Cheating in a relationship has many effects on a couple, but also the relationships the person cheated on pursues thereafter. Our Lifeworks counseling centers in Carrolton and Dallas, Texas work with couples and individuals who have been acutely or chronically been impacted by cheating. The healing process is different for an individual, and also there are different forms of cheating people experience.
When you have been a victim of cheating, do not expect to be completely “okay” and yourself right away. The pain you will experience in the moment of realization is one you should embrace and allow yourself to completely endure. Afterwards, when you find yourself in a new relationship, or even the same one, do not expect everything to be the same.

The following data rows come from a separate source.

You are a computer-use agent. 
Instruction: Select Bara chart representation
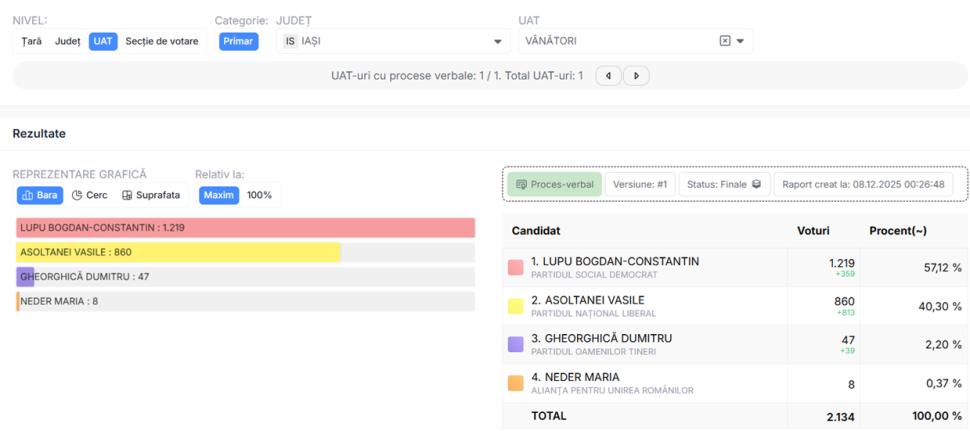(x=41, y=195)
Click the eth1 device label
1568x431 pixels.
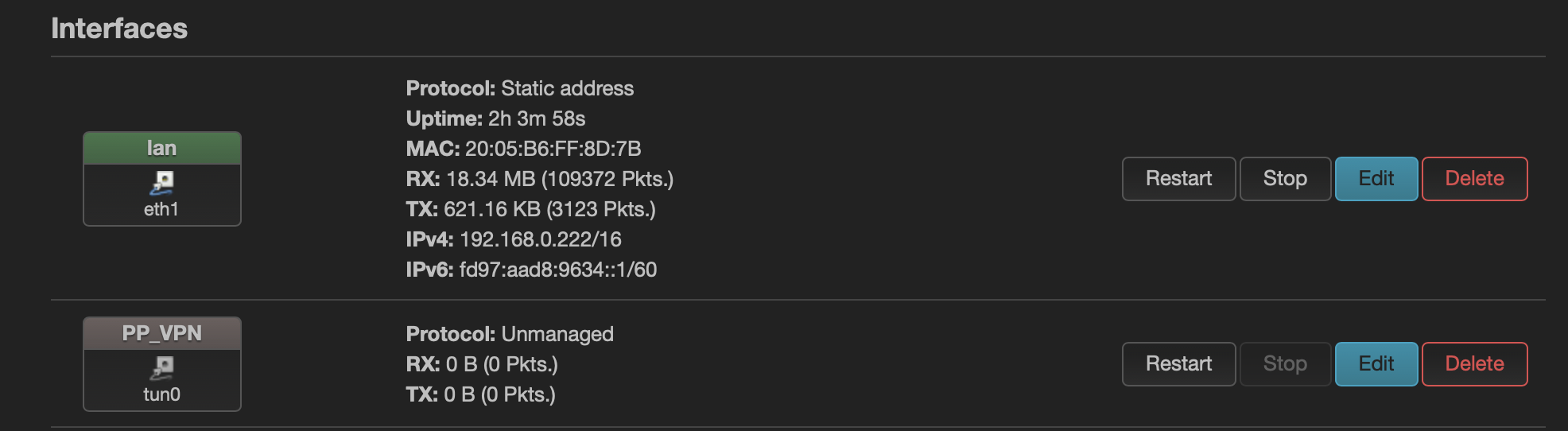point(161,209)
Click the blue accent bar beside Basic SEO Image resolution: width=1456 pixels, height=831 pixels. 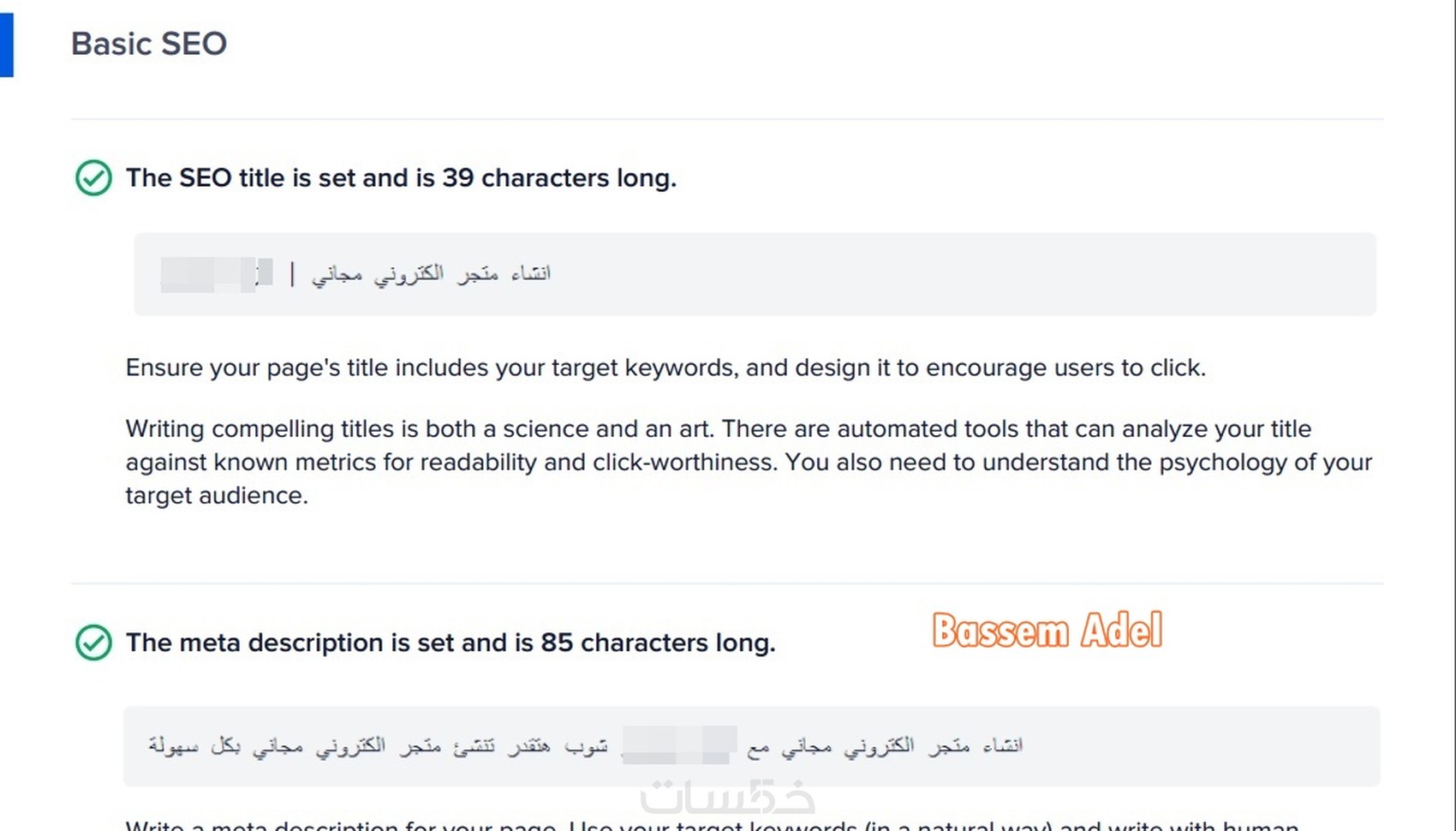click(7, 45)
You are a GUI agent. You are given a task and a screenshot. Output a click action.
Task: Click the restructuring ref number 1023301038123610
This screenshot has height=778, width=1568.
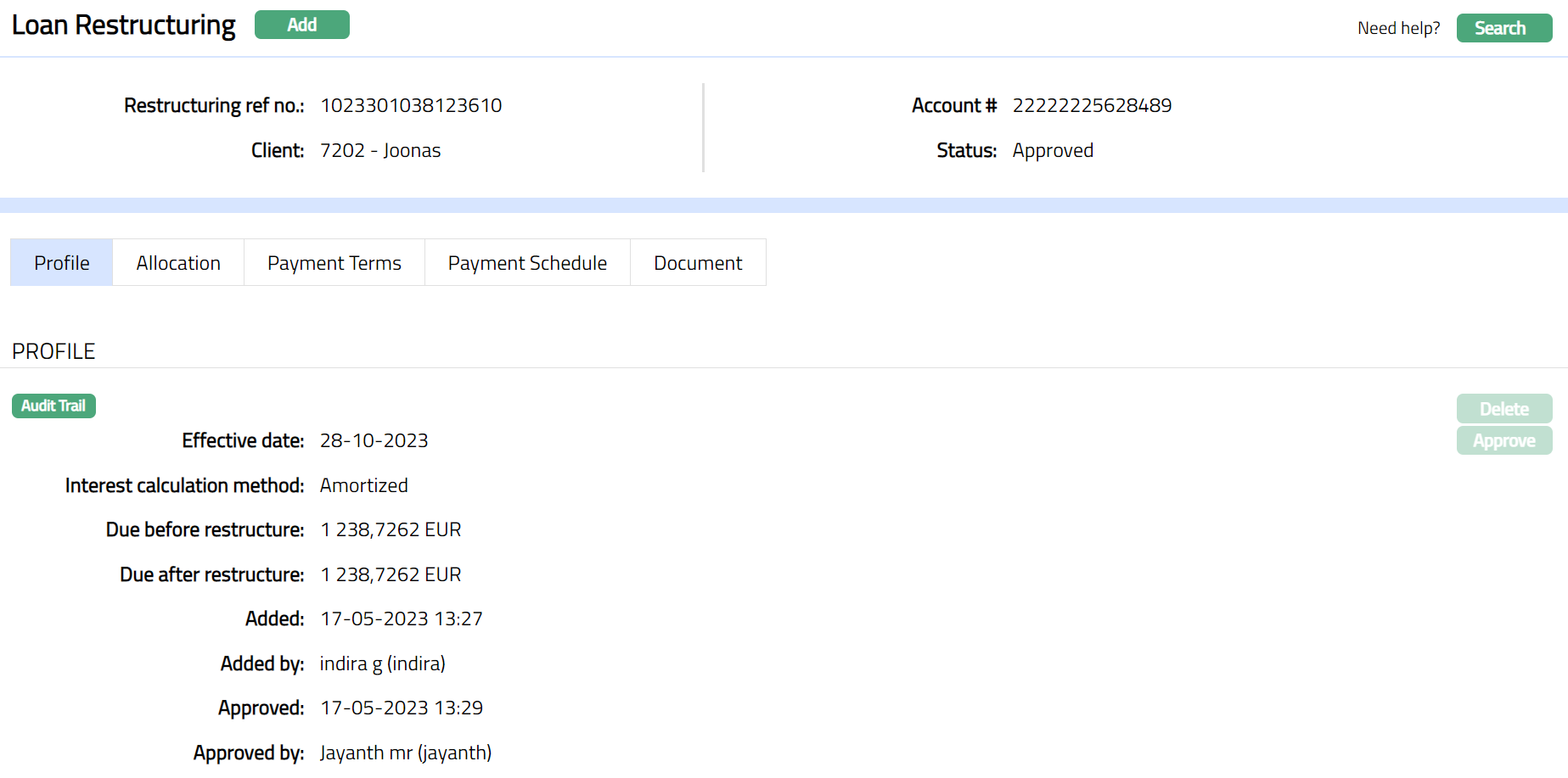click(x=411, y=105)
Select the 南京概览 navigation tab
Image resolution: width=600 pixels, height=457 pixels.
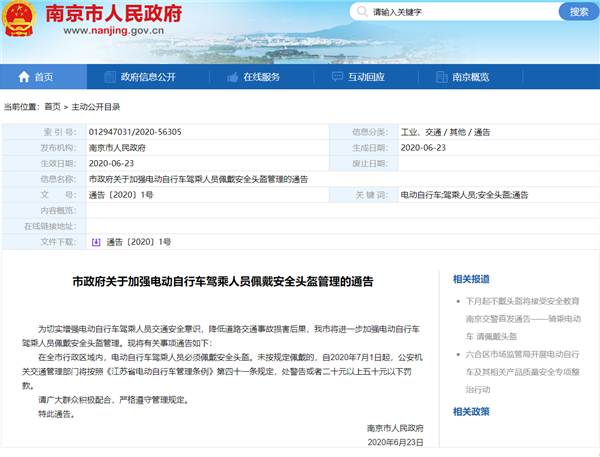(469, 77)
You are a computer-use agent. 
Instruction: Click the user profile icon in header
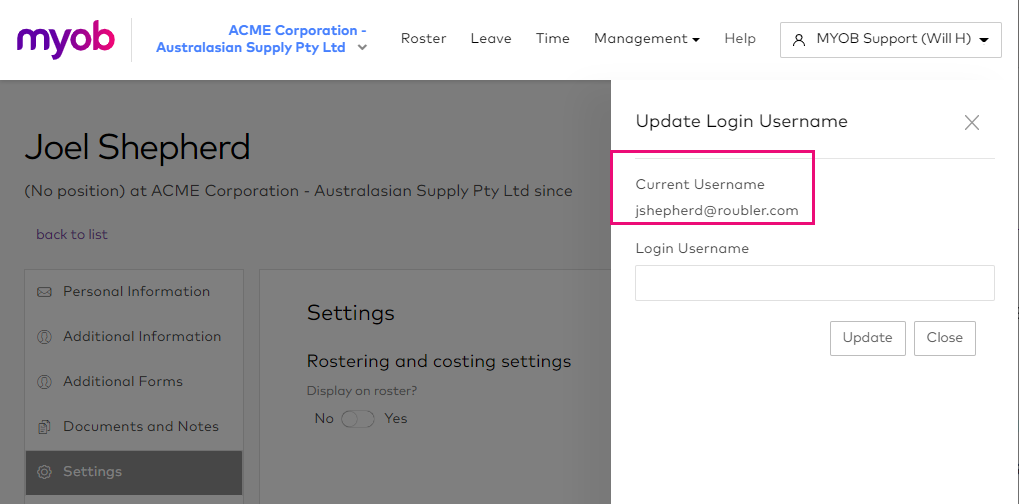(798, 40)
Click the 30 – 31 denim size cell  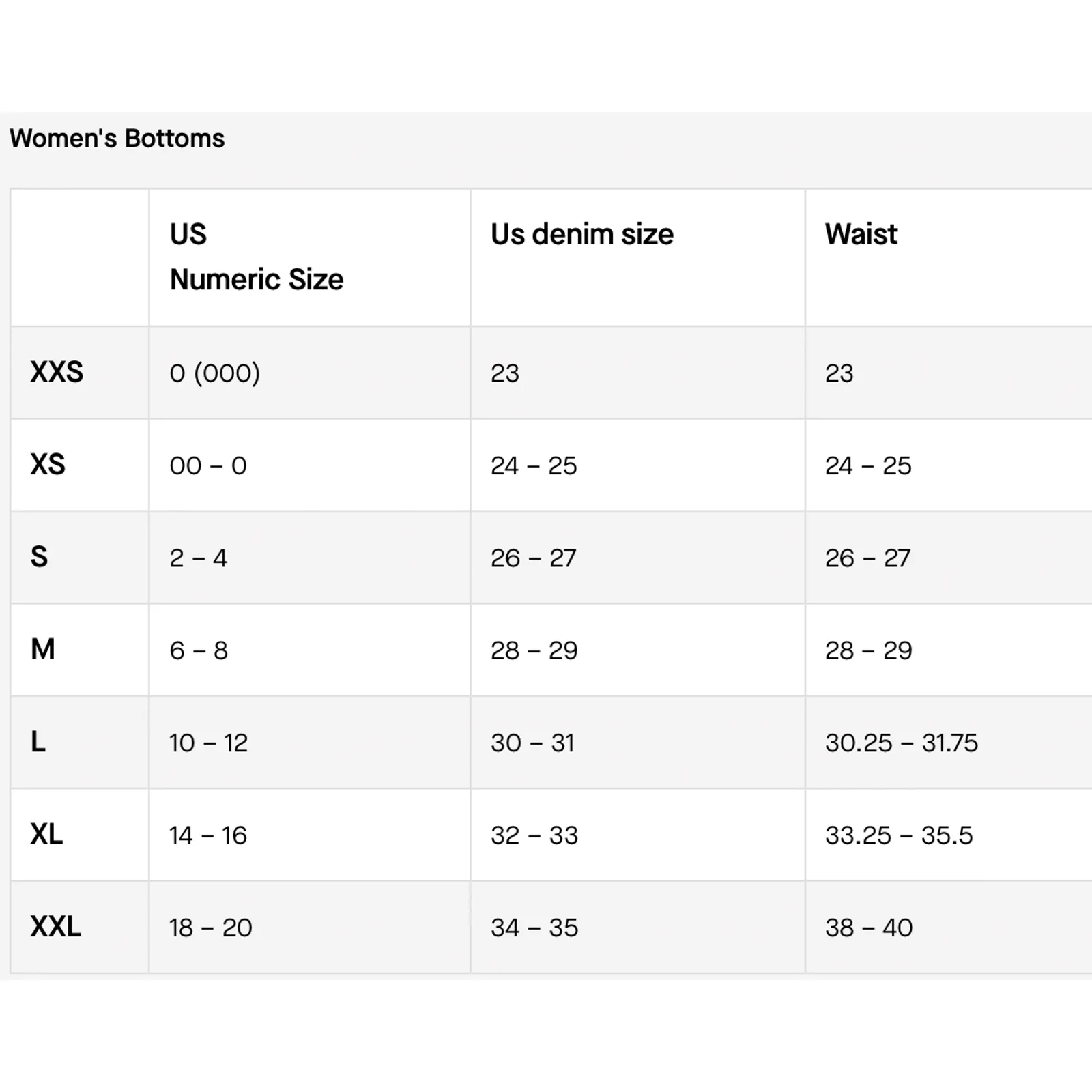pos(532,743)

Being in a position where you have learned not to take trusting someone for granted will open you up to paranoia and, possibly, less fulfilling connections. We also do not advise that you hide or run away from the fact of the matter. Now, there is no need to make it your Facebook status, however, there is solace in accepting that someone you cared about deeply was unfaithful.
There will come a time when you may notice yourself keeping a mental checklist in which you may find yourself suspecting a partner of cheating because of X-Y-Z. In this situation, it is best to find ways to restart. Though it is important for personal survivor to not want to be cheated on again, but sometimes a person can be genuine in their efforts, and the only way for you to know is to give them a chance without the old checklist.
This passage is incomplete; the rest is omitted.